The streaming parser is very useful when one of more of the JSON inputs is too large to fit in memory, since its memory needs are usually quite small. For example, for an arbitrarily large array of JSON objects, the peak memory need is little more than needed to handle the largest top-level object.

These modes of operation can, within certain limitations, be combined.

==Syntax and semantics==
===Types===
Every JSON value is also a value in jq, which accordingly has the data types shown in the table below.

jq supported types, summary
| Type | Examples |
|---|---|
| "number" | 3; 3.2; 1e6; nan; infinite; |
| "string" | "Hello"; "😐"; |
| "boolean" | true; false; |
| "array" | [1, "2", {"mixed": "type"}, [3,4]]; |
| "object" | {"one": 1, "two": "2", "three": [3]}; |
| "null" | null; |

null is a value, just like any other JSON scalar; it is not a pointer or a "null pointer".
nan (corresponding to NaN) and infinite (see IEEE 754) are the only two jq scalars that are not also JSON values.

===Forms===
Special syntactic forms exist for function creation, conditionals, stream reduction, and the module system.

===Filters===
Here is an example of defining a named, parameterized filter for formatting an integer in any base from 2 to 36 inclusive. The implementation illustrates tacit (or point-free) programming:

def tobase($b):
    def digit: "0123456789ABCDEFGHIJKLMNOPQRSTUVWXYZ"[.:.+1];
    def mod: . % $b;
    def div: ((. - mod) / $b);
    def digits: recurse( select(. >= $b) | div) | mod ;

    select(2 <= $b and $b <= 36)
    | [digits | digit] | reverse | add;

The next example demonstrates the use of generators in the classic "SEND MORE MONEY" verbal arithmetic game:

def send_more_money:
    def choose(m;n;used): ([range(m;n+1)] - used)[];
    def num(a;b;c;d): 1000*a + 100*b + 10*c + d;
    def num(a;b;c;d;e): 10*num(a;b;c;d) + e;
    first(
      1 as $m
      | 0 as $o
      | choose(8;9;[]) as $s
      | choose(2;9;[$s]) as $e
      | choose(2;9;[$s,$e]) as $n
      | choose(2;9;[$s,$e,$n]) as $d
      | choose(2;9;[$s,$e,$n,$d]) as $r
      | choose(2;9;[$s,$e,$n,$d,$r]) as $y
      | select(num($s;$e;$n;$d) + num($m;$o;$r;$e) ==
               num($m;$o;$n;$e;$y))
      | [$s,$e,$n,$d,$m,$o,$r,$e,$m,$o,$n,$e,$y] );

== Related software ==

jq has inspired several clones and similar programs.
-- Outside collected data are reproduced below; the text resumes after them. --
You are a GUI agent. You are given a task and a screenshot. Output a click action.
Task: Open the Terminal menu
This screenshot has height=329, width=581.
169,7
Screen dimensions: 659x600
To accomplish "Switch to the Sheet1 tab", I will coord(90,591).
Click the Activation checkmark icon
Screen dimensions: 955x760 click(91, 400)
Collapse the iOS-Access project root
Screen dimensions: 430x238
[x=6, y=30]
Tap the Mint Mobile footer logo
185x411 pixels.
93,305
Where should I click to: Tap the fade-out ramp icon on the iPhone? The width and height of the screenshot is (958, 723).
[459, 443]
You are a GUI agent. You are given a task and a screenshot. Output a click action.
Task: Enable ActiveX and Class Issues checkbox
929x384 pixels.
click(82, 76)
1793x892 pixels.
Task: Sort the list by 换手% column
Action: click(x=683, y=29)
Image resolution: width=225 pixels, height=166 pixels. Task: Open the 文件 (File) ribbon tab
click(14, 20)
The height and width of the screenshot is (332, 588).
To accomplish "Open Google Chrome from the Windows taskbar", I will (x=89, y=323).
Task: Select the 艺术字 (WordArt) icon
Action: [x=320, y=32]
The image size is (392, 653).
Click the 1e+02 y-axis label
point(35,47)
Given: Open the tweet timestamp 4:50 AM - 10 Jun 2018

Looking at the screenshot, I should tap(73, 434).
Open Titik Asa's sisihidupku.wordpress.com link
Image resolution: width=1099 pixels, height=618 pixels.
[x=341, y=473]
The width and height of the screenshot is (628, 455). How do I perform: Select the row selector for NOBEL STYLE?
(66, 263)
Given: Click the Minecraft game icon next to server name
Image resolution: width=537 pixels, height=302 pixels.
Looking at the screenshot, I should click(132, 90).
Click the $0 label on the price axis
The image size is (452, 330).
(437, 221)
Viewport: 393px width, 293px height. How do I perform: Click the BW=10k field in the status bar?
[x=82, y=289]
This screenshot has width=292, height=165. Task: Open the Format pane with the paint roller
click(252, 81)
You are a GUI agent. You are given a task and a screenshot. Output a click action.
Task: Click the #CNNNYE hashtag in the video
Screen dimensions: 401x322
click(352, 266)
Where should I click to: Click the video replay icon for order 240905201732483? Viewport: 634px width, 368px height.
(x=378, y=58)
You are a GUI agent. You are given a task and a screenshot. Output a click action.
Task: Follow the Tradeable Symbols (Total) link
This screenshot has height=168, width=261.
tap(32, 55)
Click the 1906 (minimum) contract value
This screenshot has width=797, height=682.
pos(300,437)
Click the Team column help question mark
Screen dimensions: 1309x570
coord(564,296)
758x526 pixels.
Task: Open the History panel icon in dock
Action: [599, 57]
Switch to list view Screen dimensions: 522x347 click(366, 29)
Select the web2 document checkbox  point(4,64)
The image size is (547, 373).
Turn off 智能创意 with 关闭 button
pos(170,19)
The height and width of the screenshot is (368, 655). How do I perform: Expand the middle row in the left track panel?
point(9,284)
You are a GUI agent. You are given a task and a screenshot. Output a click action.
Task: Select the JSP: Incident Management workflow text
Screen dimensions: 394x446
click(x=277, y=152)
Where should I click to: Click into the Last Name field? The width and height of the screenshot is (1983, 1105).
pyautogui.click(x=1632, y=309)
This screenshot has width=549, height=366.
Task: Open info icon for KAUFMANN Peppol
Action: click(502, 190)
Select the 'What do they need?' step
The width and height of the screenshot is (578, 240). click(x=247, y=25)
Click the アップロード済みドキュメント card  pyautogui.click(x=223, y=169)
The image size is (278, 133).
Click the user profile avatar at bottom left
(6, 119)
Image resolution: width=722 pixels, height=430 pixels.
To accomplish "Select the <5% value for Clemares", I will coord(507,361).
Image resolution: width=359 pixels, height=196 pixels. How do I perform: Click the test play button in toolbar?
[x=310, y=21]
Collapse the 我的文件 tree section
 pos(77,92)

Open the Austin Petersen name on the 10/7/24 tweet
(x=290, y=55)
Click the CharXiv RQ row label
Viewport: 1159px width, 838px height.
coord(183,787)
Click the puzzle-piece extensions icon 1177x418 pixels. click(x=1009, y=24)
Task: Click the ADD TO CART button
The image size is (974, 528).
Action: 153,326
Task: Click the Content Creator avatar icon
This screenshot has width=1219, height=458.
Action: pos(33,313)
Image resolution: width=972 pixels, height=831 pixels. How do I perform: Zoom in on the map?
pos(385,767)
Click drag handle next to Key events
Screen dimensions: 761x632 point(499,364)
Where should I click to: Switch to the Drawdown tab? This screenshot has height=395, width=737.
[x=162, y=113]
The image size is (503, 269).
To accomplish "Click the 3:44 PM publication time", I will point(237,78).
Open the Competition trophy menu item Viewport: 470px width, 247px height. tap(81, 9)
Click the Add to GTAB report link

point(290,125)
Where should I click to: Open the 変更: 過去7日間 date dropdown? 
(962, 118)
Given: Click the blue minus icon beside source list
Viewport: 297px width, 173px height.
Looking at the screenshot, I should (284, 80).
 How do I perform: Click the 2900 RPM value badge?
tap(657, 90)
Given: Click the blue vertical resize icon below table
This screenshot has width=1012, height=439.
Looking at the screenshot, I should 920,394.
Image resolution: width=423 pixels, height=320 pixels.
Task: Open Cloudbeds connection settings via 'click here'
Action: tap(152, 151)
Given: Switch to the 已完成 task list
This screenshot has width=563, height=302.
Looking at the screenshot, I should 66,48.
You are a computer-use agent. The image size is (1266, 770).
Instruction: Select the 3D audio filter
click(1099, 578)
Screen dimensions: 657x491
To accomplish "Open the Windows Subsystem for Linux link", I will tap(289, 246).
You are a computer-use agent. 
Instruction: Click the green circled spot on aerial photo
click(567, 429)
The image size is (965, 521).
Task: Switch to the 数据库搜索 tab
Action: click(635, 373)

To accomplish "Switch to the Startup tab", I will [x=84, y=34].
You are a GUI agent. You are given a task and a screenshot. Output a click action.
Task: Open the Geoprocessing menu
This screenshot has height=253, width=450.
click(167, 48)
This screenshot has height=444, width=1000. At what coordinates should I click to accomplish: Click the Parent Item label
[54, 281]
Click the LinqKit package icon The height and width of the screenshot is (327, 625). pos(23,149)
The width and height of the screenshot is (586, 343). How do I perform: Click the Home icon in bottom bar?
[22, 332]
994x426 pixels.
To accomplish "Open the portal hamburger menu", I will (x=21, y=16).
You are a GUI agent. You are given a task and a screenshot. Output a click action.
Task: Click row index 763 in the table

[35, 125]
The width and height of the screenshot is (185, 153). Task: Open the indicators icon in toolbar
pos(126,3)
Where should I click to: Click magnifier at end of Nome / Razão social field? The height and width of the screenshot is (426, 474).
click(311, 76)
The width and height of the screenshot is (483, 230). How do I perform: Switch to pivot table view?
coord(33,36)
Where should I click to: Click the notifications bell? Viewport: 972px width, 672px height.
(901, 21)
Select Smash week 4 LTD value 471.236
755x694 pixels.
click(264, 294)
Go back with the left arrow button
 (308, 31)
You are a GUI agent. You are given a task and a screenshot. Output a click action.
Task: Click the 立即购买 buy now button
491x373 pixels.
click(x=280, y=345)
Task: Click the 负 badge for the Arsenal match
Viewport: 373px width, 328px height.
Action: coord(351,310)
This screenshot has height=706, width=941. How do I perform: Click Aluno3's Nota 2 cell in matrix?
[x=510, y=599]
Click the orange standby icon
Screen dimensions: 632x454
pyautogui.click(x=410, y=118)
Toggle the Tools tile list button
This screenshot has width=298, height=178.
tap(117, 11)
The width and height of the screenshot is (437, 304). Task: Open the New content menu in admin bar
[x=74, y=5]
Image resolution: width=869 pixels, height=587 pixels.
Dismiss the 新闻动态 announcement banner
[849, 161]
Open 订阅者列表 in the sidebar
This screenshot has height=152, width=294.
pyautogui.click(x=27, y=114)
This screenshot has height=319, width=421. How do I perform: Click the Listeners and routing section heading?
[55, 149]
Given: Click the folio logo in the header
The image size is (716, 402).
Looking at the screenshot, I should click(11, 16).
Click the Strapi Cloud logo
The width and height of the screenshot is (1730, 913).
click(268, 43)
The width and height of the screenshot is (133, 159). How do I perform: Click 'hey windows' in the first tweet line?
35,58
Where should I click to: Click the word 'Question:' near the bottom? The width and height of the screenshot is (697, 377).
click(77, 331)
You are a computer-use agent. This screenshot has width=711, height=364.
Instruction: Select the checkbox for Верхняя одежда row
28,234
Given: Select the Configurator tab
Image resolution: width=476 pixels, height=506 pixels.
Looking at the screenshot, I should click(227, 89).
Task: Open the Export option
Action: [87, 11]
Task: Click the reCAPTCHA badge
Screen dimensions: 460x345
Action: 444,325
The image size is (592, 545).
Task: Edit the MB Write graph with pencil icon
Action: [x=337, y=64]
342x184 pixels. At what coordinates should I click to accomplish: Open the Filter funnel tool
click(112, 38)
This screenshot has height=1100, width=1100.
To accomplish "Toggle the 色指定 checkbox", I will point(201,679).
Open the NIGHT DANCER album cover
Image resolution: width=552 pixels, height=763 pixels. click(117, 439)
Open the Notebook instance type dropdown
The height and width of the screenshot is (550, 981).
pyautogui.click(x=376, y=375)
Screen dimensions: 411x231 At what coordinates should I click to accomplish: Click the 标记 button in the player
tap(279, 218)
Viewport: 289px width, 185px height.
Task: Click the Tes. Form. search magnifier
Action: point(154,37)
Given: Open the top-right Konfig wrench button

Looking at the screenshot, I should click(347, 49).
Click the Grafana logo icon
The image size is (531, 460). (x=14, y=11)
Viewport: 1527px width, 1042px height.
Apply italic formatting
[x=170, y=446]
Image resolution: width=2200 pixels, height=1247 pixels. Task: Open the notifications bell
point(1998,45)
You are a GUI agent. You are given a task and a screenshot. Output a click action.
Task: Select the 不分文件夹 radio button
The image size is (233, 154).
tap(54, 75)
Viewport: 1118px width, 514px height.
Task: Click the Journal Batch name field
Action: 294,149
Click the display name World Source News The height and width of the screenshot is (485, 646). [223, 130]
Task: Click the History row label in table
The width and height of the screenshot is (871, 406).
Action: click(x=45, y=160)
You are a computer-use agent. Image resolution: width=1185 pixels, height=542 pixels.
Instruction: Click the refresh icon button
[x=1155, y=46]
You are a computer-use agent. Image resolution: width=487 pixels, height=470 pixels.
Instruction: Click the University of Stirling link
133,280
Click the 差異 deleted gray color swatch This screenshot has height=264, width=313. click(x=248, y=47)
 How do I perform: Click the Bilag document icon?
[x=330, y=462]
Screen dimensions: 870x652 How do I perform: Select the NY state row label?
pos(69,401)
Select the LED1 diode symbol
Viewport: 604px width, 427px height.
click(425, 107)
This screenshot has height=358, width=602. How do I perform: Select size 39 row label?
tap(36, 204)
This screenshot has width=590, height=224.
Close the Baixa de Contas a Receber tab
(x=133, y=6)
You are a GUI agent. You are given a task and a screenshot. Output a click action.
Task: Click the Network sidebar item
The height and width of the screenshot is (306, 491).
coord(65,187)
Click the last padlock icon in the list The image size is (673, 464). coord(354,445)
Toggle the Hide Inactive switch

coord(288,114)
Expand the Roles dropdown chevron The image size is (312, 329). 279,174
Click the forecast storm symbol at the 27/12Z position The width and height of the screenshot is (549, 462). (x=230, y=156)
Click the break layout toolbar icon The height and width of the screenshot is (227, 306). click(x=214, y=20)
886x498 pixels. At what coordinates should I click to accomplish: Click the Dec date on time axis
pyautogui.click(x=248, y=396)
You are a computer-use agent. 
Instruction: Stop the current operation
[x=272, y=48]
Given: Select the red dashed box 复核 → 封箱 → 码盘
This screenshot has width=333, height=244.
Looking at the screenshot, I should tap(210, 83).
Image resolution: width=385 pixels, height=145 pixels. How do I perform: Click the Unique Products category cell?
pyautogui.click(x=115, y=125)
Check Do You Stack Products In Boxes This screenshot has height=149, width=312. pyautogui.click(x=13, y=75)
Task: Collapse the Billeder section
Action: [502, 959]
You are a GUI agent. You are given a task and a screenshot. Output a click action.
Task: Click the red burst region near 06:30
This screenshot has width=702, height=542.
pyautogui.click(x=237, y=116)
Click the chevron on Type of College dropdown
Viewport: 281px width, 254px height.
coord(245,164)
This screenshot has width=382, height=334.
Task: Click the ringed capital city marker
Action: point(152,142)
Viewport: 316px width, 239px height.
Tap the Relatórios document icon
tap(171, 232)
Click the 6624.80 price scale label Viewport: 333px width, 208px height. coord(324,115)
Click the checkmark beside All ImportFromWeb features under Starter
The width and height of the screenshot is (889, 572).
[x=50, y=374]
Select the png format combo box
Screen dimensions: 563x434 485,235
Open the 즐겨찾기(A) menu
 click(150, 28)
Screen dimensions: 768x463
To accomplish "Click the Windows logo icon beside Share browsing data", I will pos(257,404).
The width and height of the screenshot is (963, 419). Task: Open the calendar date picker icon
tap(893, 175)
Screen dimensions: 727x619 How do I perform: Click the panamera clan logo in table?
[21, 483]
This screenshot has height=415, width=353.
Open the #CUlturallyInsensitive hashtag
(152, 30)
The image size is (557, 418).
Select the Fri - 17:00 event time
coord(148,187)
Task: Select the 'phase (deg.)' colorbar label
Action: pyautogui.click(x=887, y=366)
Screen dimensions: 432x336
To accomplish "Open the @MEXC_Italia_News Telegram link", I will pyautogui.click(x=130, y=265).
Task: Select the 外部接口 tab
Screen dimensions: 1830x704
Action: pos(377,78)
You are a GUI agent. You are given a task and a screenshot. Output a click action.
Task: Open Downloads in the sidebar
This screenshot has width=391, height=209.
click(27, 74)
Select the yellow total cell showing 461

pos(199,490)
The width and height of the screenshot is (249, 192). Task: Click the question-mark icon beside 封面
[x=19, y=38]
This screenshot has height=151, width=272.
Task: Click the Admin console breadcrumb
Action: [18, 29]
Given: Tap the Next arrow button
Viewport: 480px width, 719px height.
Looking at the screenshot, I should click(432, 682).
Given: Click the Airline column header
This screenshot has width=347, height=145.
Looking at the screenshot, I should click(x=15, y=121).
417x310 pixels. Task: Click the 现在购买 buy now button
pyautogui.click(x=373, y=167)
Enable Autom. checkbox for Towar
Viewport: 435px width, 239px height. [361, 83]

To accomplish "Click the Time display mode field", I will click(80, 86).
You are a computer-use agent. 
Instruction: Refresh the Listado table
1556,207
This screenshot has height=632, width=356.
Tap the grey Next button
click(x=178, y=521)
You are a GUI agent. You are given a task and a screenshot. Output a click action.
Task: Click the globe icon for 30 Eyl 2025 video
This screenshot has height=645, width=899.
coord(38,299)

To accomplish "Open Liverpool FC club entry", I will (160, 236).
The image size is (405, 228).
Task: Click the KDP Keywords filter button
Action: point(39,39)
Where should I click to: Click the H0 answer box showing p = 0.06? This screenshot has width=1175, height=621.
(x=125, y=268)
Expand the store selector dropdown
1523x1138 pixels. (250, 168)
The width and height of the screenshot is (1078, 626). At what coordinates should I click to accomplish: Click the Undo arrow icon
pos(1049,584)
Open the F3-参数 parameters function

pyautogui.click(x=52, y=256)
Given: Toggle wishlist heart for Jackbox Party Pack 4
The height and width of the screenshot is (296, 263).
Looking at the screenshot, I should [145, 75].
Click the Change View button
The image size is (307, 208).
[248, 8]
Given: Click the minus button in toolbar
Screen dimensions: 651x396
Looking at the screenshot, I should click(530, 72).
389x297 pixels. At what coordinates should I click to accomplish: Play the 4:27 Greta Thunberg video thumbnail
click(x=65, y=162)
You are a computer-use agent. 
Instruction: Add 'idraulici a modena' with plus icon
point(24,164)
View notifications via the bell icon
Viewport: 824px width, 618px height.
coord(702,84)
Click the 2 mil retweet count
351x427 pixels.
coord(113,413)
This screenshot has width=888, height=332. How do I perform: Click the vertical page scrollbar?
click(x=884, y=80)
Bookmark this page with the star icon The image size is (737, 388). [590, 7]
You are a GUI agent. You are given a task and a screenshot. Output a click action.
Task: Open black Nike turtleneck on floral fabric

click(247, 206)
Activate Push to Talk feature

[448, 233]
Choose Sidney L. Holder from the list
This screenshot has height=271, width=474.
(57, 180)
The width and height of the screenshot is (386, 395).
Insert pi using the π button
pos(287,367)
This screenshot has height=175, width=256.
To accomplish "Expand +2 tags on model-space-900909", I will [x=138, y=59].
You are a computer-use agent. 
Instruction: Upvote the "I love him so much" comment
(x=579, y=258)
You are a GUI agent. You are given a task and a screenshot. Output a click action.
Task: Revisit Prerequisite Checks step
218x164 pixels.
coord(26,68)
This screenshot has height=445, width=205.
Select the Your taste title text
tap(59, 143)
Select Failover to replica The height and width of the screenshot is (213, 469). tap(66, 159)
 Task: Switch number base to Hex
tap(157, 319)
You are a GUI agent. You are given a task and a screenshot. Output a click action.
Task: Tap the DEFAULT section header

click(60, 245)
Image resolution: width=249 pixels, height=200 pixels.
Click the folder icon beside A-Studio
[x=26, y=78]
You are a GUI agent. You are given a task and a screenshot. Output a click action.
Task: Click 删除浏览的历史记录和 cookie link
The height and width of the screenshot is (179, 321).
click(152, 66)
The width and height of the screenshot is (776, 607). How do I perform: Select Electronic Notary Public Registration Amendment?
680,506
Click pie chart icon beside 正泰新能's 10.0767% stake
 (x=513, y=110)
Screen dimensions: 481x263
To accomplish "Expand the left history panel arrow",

gojq reimplements much of jq in Go. It also supports processing YAML files.

jaq is a Rust implementation of jq developed using denotational semantics to formalize its behavior in cases where the original jq documentation is unclear or does not match its behavior.

Mike Farah's yq is a jq-like program that supports several file formats, including JSON, YAML, and XML.
Its syntax is not fully compatible with jq.

Andrey Kislyuk's yq provides a collection of wrapper scripts that use jq to process YAML, XML, or TOML files.